## EXERCISE
Can you revise the data starting at the very beginning and ending at the line containing "Open photo of", changing each "screenshot" to "image" while leaving everything else unchanged, and return only those lines?

[Click-target data]

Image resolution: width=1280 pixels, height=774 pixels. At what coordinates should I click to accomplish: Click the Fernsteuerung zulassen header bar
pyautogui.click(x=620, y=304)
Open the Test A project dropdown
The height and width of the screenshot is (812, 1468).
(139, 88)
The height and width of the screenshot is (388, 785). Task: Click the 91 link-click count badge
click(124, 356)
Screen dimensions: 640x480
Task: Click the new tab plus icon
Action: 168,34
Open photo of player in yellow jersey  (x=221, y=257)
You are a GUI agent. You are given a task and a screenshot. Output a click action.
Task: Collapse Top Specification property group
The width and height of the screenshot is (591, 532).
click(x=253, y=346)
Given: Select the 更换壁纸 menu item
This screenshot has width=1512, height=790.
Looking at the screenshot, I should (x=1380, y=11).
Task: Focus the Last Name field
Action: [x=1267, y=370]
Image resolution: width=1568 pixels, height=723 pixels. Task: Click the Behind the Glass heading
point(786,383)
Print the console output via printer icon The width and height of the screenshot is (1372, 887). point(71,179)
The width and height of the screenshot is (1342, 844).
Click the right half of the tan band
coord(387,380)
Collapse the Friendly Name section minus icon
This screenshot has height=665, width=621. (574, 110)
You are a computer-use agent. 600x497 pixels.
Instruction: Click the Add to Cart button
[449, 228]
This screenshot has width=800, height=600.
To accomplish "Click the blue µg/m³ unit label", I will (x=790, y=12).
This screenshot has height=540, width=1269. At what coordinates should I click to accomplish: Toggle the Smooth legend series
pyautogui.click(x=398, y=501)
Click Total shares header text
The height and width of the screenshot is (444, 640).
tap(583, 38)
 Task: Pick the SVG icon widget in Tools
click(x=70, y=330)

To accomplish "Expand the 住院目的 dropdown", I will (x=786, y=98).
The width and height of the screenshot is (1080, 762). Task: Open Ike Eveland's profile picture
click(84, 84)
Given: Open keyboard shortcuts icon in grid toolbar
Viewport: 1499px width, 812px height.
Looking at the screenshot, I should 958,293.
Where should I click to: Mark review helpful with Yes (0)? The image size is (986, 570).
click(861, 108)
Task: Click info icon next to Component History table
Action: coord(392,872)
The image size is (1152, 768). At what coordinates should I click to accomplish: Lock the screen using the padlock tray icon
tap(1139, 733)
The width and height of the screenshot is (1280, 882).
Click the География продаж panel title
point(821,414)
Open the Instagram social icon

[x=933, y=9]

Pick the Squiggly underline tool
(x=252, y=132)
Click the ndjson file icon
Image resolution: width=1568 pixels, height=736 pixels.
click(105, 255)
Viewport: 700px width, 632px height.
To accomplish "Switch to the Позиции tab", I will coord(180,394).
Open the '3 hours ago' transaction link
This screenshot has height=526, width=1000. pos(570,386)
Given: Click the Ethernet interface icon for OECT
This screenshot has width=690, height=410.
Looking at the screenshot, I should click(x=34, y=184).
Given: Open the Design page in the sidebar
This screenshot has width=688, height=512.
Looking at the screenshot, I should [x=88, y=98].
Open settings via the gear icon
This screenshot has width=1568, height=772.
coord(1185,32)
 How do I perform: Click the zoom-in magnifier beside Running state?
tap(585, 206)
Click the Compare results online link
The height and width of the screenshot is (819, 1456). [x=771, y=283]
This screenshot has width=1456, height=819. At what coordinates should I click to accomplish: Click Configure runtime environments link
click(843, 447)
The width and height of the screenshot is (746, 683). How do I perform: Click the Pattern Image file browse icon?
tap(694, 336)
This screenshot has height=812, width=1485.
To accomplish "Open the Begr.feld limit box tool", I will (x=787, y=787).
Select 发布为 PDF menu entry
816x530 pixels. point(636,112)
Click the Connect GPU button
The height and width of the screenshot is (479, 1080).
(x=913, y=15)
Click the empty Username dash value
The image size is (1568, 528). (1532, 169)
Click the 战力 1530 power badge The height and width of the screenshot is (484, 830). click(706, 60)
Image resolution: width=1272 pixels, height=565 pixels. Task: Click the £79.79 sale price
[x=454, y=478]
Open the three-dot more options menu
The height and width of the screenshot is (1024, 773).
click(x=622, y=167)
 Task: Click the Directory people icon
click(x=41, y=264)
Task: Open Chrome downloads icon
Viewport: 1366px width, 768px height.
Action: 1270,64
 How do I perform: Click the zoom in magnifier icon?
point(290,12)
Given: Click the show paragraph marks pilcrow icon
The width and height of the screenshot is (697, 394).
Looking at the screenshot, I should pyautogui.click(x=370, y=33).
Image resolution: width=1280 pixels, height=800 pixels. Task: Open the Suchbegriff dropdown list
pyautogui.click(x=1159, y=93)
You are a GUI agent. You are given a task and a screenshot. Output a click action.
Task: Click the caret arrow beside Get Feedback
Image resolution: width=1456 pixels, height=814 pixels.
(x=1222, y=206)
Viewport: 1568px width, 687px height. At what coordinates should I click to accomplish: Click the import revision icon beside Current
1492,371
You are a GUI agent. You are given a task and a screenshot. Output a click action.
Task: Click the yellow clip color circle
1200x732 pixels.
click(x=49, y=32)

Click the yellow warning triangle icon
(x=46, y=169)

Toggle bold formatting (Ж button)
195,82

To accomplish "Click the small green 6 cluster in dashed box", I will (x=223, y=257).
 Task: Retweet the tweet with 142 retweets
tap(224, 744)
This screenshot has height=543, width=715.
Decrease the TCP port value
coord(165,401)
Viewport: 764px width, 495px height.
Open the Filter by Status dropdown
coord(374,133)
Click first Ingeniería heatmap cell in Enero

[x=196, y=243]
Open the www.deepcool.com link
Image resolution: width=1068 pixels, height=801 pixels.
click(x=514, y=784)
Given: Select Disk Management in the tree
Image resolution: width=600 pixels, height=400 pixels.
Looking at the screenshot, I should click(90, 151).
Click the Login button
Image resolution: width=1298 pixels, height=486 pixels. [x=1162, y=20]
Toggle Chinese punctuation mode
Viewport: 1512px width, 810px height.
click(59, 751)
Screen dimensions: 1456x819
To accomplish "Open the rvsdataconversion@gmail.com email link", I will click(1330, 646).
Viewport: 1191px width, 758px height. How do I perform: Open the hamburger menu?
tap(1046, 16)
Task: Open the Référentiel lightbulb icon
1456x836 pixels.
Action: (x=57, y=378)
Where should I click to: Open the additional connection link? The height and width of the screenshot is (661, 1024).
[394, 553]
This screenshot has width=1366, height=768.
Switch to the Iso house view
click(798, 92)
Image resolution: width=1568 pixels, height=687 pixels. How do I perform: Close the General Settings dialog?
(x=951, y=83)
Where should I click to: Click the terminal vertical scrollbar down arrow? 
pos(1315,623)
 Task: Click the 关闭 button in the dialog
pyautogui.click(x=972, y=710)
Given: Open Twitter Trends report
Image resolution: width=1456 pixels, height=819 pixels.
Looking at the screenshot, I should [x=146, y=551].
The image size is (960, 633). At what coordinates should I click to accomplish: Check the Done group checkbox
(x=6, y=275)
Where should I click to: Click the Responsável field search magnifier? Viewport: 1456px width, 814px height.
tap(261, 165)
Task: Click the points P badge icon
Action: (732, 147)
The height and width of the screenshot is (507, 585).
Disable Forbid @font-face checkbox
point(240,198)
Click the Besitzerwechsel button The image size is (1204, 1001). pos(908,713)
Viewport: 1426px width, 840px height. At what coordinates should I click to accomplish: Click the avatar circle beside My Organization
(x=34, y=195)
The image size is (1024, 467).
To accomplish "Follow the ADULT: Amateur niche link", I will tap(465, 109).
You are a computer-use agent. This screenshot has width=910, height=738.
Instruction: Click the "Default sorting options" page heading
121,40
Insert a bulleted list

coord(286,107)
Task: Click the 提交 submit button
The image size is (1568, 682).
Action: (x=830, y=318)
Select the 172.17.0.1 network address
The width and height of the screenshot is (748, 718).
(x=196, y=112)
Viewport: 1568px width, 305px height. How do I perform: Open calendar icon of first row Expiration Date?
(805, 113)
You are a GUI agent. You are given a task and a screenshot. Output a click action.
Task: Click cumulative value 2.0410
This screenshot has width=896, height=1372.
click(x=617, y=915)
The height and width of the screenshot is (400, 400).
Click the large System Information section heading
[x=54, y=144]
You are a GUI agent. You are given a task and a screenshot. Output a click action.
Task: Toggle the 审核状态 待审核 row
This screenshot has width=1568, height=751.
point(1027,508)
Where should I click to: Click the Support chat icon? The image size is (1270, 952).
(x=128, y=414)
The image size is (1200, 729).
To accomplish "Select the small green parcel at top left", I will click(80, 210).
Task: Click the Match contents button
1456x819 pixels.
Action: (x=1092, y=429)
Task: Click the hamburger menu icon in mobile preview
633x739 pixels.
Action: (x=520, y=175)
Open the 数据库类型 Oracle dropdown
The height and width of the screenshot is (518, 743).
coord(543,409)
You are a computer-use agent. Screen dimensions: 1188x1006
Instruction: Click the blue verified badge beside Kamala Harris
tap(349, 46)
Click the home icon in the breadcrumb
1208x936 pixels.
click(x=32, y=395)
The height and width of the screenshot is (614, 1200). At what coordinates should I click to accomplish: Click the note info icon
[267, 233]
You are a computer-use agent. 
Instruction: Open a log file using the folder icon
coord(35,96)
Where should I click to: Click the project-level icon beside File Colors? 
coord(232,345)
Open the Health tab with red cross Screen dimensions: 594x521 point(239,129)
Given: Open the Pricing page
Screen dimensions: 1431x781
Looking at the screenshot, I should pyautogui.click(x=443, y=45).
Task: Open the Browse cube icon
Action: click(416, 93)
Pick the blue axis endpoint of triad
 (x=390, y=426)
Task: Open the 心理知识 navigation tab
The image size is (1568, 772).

## PROBLEM SOLUTION
Image resolution: width=1280 pixels, height=774 pixels. At what coordinates should I click to accomplish: Click the Fernsteuerung zulassen header bar
pyautogui.click(x=620, y=304)
Open the Test A project dropdown
The height and width of the image is (812, 1468).
(139, 88)
The height and width of the image is (388, 785). Task: Click the 91 link-click count badge
click(124, 356)
Screen dimensions: 640x480
Task: Click the new tab plus icon
Action: 168,34
Open photo of player in yellow jersey  (x=221, y=257)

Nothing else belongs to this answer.